» Directions
Using the records below, write out again exactly the lines that begin at the line containing "deanostoybox.com (1262, 310)" and end at the line containing "FAQ (158, 2230)", and no other lines.

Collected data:
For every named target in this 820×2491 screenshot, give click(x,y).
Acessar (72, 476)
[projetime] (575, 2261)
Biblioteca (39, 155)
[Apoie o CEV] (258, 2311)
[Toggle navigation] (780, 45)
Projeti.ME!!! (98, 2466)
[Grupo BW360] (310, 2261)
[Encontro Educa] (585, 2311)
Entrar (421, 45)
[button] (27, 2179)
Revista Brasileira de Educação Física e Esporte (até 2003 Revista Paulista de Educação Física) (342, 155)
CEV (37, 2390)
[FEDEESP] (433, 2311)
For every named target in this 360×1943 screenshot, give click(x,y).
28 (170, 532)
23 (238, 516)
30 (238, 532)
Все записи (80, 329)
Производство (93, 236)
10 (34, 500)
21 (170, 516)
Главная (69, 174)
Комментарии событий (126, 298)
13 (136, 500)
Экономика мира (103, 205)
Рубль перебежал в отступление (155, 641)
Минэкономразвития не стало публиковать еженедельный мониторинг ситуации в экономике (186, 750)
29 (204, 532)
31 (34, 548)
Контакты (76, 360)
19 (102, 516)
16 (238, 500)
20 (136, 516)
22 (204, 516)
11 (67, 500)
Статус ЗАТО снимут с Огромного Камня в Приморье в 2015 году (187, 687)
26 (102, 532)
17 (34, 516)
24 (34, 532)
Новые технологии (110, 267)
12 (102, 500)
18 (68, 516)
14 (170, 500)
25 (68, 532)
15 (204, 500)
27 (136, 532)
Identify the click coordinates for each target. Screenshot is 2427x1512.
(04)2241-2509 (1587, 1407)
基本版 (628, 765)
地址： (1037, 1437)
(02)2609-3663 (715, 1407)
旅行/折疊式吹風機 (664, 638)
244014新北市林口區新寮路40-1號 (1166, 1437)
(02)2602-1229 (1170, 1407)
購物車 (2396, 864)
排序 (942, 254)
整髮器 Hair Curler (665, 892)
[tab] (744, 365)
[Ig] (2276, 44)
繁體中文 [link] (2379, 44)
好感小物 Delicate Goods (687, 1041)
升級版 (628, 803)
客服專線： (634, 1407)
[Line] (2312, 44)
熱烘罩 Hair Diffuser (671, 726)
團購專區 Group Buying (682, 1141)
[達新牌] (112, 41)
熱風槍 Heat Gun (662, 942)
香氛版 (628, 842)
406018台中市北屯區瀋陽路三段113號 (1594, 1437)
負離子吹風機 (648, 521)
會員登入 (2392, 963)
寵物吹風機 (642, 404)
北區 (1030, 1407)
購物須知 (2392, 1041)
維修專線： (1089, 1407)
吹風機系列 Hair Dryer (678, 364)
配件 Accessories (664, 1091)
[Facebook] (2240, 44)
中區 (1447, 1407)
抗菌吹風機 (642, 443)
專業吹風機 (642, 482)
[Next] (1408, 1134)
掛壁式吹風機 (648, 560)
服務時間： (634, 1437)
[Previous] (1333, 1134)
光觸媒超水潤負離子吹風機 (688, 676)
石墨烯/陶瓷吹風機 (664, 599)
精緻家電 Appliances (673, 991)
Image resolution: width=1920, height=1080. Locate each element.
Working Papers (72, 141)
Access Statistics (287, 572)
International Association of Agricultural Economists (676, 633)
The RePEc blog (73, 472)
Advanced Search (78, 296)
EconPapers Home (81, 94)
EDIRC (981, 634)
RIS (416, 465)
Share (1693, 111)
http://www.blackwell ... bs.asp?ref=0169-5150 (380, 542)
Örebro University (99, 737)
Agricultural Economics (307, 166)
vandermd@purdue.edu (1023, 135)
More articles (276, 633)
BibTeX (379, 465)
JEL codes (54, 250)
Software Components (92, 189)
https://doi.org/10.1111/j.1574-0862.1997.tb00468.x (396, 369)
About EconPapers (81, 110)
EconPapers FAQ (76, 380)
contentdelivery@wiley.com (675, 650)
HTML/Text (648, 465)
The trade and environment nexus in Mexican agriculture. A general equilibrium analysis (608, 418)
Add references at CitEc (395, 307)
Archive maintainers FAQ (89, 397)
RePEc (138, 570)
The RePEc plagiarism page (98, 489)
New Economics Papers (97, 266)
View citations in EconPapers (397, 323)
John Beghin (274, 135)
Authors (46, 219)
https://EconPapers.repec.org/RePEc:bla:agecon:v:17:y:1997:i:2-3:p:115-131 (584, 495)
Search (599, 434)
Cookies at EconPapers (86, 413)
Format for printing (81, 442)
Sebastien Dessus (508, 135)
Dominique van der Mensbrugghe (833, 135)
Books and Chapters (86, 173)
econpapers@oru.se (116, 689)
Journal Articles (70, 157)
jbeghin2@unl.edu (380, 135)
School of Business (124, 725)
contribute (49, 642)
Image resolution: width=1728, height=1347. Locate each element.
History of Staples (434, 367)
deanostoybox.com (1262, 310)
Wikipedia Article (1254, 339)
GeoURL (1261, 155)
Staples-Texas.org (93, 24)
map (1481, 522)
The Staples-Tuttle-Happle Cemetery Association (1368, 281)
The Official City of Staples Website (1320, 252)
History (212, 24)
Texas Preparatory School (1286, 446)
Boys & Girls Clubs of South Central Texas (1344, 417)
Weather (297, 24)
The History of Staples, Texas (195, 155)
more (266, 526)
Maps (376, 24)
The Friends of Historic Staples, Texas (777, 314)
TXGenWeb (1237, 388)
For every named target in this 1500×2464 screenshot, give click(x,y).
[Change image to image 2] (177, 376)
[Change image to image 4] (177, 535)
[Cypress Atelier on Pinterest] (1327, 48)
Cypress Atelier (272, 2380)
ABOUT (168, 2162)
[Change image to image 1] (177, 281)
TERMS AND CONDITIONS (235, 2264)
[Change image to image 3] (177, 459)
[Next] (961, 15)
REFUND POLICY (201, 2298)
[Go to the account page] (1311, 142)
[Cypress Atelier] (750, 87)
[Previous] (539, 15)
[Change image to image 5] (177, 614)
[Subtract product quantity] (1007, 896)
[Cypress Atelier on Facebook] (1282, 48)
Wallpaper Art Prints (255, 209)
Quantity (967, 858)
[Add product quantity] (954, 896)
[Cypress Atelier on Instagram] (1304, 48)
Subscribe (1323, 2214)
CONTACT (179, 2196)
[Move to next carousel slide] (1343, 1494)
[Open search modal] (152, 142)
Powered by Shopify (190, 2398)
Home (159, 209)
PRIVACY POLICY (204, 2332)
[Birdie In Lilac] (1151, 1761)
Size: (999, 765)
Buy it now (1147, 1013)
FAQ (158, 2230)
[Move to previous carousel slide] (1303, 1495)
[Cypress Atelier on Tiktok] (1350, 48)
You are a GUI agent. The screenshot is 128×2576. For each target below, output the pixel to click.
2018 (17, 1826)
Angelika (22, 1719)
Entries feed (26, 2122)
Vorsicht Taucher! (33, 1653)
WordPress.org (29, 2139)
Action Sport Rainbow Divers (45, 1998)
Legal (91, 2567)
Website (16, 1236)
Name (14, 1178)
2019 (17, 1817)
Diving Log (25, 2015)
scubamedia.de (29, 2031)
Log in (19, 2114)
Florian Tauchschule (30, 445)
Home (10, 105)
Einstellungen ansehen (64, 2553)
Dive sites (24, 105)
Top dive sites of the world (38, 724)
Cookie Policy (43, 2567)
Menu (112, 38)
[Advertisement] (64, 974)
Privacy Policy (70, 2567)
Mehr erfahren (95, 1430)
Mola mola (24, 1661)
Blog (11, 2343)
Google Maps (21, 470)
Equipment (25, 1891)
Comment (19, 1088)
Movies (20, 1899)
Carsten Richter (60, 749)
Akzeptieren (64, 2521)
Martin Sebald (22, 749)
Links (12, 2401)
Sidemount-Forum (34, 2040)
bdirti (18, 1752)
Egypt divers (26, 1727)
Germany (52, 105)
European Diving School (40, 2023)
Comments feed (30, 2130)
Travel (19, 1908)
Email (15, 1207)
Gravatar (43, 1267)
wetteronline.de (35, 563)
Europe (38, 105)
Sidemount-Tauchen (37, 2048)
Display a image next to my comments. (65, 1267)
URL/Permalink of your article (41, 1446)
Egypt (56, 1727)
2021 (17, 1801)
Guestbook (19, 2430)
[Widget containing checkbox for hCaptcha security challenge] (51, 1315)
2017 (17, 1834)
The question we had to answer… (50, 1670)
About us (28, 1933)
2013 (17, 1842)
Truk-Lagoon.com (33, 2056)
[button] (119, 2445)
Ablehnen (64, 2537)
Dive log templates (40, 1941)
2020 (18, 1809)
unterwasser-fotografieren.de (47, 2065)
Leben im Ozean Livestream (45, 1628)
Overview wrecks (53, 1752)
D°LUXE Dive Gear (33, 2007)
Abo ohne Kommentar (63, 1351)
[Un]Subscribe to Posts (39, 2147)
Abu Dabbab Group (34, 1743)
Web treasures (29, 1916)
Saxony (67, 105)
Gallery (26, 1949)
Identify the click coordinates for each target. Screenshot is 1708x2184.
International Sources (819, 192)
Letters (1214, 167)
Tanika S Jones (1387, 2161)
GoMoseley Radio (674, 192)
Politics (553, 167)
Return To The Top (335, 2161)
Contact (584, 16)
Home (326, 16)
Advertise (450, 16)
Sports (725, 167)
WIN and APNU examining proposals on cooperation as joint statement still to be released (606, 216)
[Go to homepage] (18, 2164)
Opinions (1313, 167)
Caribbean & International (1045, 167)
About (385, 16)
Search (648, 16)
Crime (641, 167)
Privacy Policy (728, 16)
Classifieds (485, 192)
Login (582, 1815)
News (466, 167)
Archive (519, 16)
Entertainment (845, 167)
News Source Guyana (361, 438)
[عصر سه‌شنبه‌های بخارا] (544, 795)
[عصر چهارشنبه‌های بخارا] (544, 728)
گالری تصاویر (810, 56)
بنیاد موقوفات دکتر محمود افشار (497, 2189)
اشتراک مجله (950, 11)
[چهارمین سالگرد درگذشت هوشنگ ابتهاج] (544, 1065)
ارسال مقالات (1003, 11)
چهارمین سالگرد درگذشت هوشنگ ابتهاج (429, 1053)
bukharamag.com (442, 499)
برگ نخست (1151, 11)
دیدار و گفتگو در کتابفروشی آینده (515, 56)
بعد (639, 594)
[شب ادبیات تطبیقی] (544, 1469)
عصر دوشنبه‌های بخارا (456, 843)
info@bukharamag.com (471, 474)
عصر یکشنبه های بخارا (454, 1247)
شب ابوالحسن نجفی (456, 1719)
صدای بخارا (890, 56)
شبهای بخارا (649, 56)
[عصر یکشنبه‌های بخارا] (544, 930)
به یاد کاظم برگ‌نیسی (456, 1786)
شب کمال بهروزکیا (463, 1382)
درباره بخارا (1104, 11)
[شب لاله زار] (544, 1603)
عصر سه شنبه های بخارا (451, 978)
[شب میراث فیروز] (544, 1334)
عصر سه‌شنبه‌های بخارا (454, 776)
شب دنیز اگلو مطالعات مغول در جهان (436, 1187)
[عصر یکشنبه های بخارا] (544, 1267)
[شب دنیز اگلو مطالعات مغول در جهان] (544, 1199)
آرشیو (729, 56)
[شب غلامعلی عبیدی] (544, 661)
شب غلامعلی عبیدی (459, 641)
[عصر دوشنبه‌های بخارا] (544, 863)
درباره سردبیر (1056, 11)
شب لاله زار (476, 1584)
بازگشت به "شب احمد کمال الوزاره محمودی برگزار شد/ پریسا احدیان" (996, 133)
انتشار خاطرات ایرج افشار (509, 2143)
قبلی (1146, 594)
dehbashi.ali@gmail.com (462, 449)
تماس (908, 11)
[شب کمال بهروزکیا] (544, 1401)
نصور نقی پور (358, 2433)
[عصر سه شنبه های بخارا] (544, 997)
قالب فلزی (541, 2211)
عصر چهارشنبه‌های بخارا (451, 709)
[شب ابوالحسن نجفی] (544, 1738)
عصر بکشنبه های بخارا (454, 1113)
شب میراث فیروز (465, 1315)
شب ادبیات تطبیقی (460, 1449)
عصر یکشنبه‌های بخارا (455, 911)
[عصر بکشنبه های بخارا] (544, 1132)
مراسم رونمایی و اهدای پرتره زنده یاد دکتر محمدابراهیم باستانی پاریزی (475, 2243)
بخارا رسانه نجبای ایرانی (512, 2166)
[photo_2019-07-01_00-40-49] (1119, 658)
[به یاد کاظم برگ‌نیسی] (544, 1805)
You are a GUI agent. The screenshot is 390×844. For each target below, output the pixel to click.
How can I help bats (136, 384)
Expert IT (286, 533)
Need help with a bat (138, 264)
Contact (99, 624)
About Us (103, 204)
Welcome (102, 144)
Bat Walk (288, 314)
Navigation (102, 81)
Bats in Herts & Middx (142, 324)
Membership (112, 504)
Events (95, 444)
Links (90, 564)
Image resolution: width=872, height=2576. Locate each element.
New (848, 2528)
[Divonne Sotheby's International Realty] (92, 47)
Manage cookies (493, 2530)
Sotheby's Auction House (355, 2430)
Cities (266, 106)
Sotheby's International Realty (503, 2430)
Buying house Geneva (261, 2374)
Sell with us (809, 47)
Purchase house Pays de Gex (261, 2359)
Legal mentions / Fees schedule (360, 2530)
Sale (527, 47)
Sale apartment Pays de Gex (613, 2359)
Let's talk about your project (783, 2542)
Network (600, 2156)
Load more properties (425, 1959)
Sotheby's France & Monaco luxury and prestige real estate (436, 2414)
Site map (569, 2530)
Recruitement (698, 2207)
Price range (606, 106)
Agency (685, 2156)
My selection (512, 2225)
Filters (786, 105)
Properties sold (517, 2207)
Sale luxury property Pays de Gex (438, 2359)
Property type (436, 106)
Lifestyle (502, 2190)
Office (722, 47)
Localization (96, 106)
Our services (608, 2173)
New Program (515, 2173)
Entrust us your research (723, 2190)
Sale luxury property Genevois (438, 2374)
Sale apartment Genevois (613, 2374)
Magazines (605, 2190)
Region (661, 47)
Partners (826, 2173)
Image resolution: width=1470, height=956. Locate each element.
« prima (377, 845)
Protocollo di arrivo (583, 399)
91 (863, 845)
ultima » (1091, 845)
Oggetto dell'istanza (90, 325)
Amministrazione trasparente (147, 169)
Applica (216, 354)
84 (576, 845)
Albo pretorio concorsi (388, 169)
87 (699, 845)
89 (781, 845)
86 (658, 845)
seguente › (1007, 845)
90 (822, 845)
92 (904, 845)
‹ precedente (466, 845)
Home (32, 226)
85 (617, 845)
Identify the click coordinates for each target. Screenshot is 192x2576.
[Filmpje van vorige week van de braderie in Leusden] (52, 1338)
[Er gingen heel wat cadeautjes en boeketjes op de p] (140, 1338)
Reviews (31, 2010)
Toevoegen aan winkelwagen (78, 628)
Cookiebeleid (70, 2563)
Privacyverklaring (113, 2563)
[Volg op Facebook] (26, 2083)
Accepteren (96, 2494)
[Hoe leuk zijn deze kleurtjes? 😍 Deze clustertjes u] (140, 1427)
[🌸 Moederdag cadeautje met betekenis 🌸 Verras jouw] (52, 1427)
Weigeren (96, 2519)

» Your solution
deanostoybox.com (1262, 310)
Wikipedia Article (1254, 339)
GeoURL (1261, 155)
Staples-Texas.org (93, 24)
map (1481, 522)
The Staples-Tuttle-Happle Cemetery Association (1368, 281)
The Official City of Staples Website (1320, 252)
History (212, 24)
Texas Preparatory School (1286, 446)
Boys & Girls Clubs of South Central Texas (1344, 417)
Weather (297, 24)
The History of Staples, Texas (195, 155)
more (266, 526)
Maps (376, 24)
The Friends of Historic Staples, Texas (777, 314)
TXGenWeb (1237, 388)
For every named target in this 1500×2464 screenshot, give click(x,y).
[Change image to image 2] (177, 376)
[Change image to image 4] (177, 535)
[Cypress Atelier on Pinterest] (1327, 48)
Cypress Atelier (272, 2380)
ABOUT (168, 2162)
[Change image to image 1] (177, 281)
TERMS AND CONDITIONS (235, 2264)
[Change image to image 3] (177, 459)
[Next] (961, 15)
REFUND POLICY (201, 2298)
[Go to the account page] (1311, 142)
[Cypress Atelier] (750, 87)
[Previous] (539, 15)
[Change image to image 5] (177, 614)
[Subtract product quantity] (1007, 896)
[Cypress Atelier on Facebook] (1282, 48)
Wallpaper Art Prints (255, 209)
Quantity (967, 858)
[Add product quantity] (954, 896)
[Cypress Atelier on Instagram] (1304, 48)
Subscribe (1323, 2214)
CONTACT (179, 2196)
[Move to next carousel slide] (1343, 1494)
[Open search modal] (152, 142)
Powered by Shopify (190, 2398)
Home (159, 209)
PRIVACY POLICY (204, 2332)
[Birdie In Lilac] (1151, 1761)
Size: (999, 765)
Buy it now (1147, 1013)
FAQ (158, 2230)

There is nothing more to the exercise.